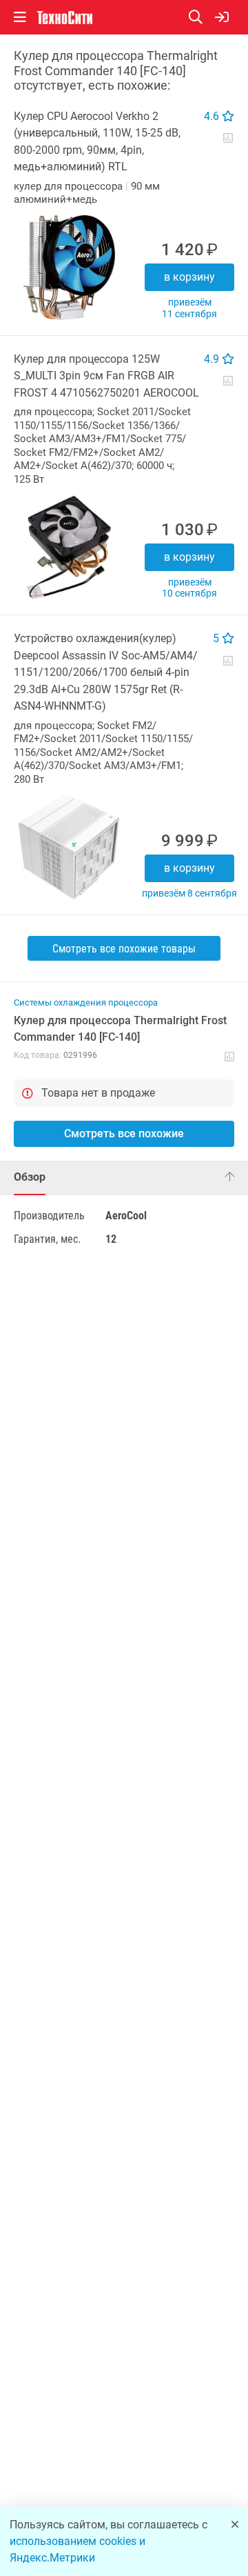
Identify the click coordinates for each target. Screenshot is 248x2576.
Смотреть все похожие (124, 1133)
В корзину (189, 276)
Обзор (29, 1177)
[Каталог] (20, 17)
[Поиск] (202, 17)
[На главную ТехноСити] (64, 17)
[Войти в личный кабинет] (222, 17)
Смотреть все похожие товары (124, 948)
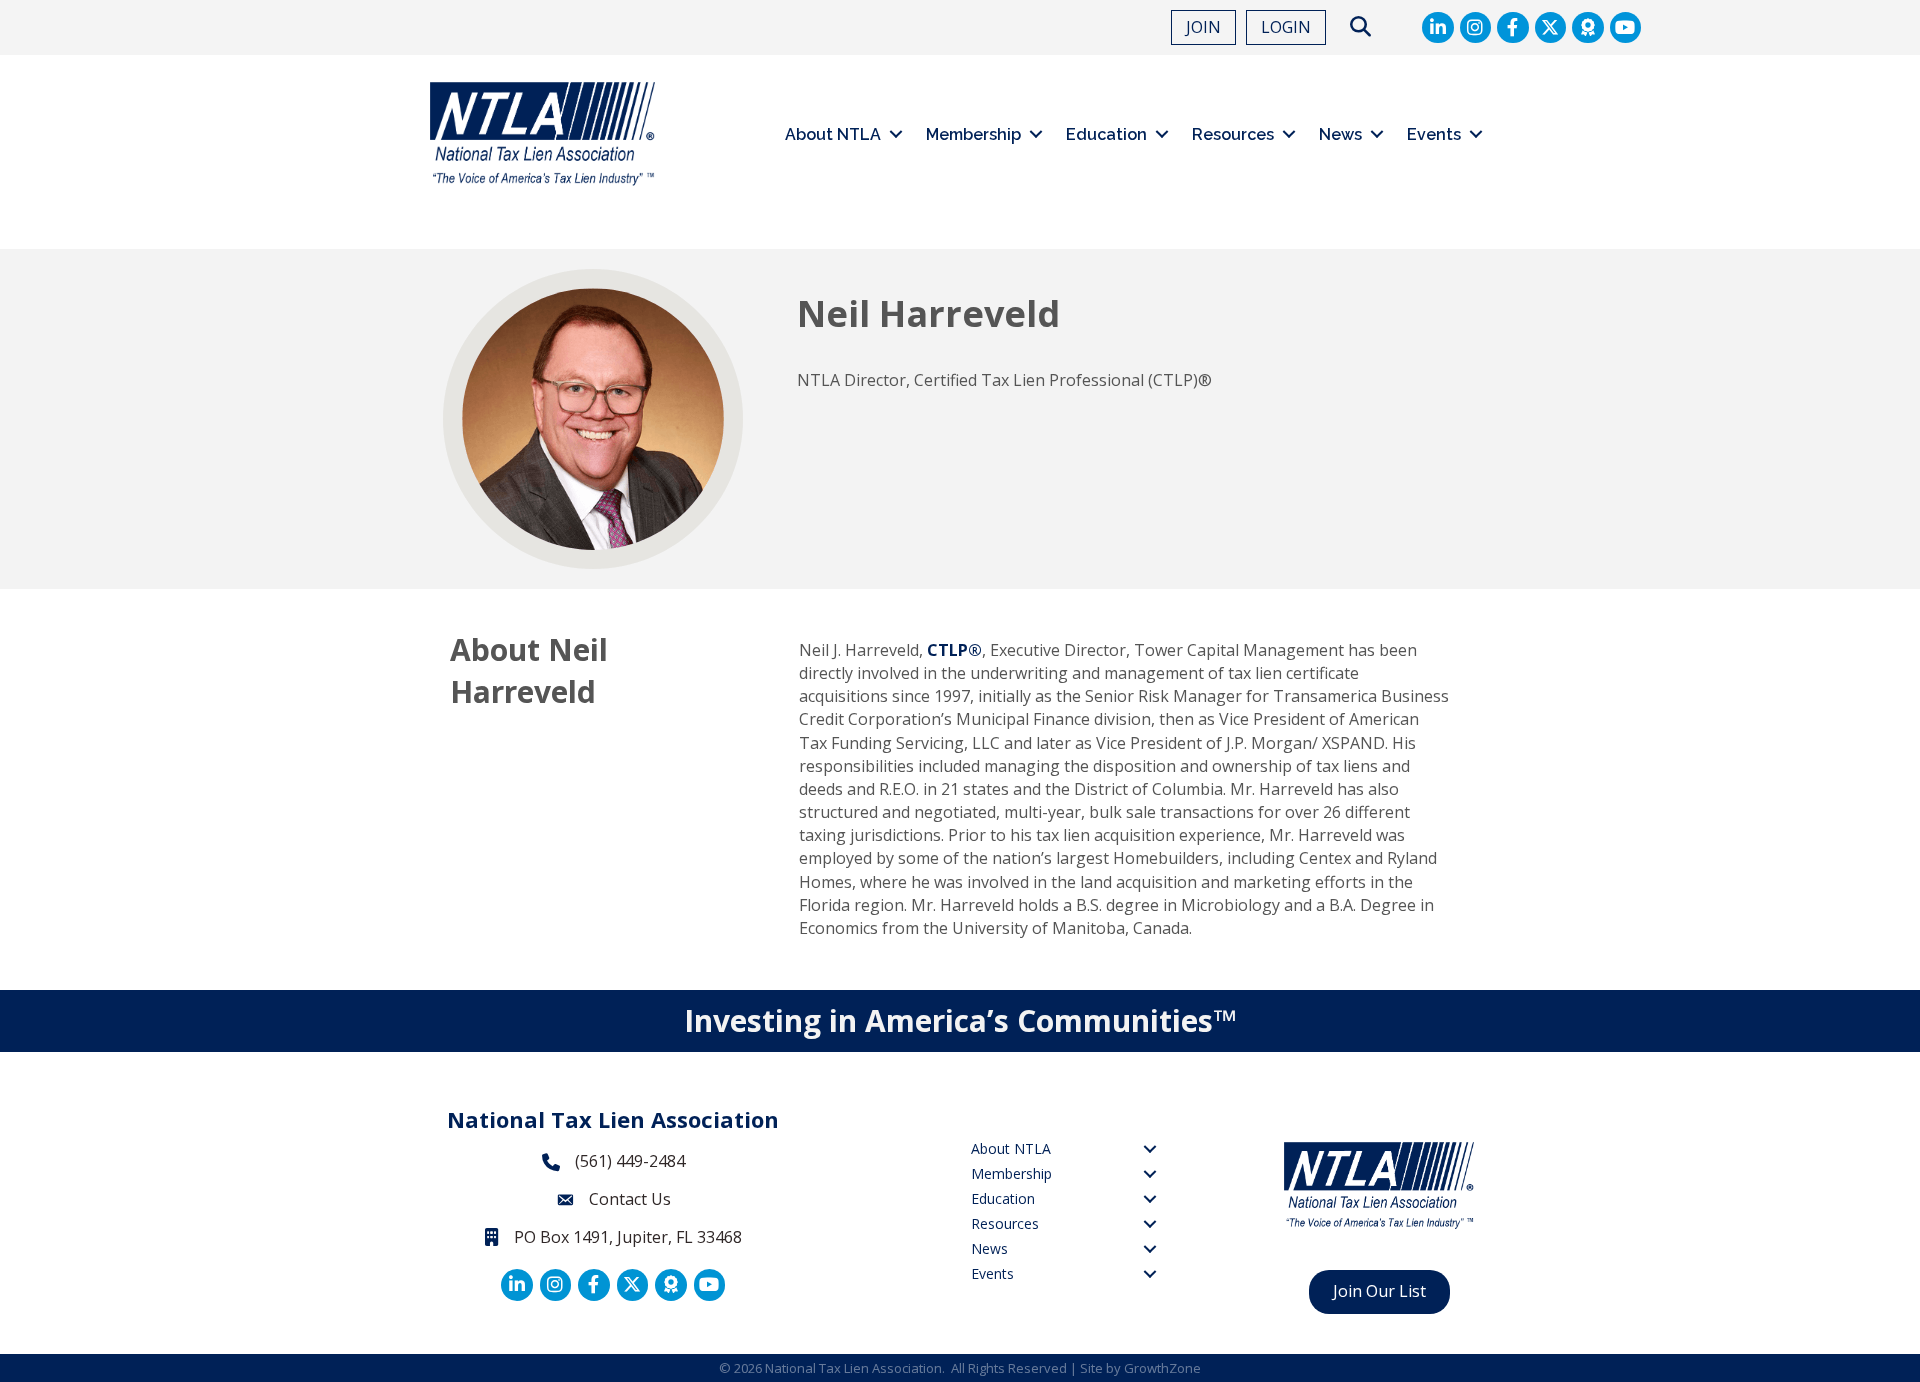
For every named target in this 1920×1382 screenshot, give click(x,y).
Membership (973, 134)
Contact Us (630, 1199)
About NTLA (833, 134)
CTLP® (954, 650)
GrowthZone (1162, 1368)
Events (1434, 134)
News (1340, 134)
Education (1106, 134)
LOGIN (1286, 27)
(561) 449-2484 (630, 1161)
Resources (1233, 134)
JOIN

· · ·

TASK
Using the material above, please count the lines in which the word "target" occurs and give the number with nothing added.

OUTPUT OF THE EXERCISE
2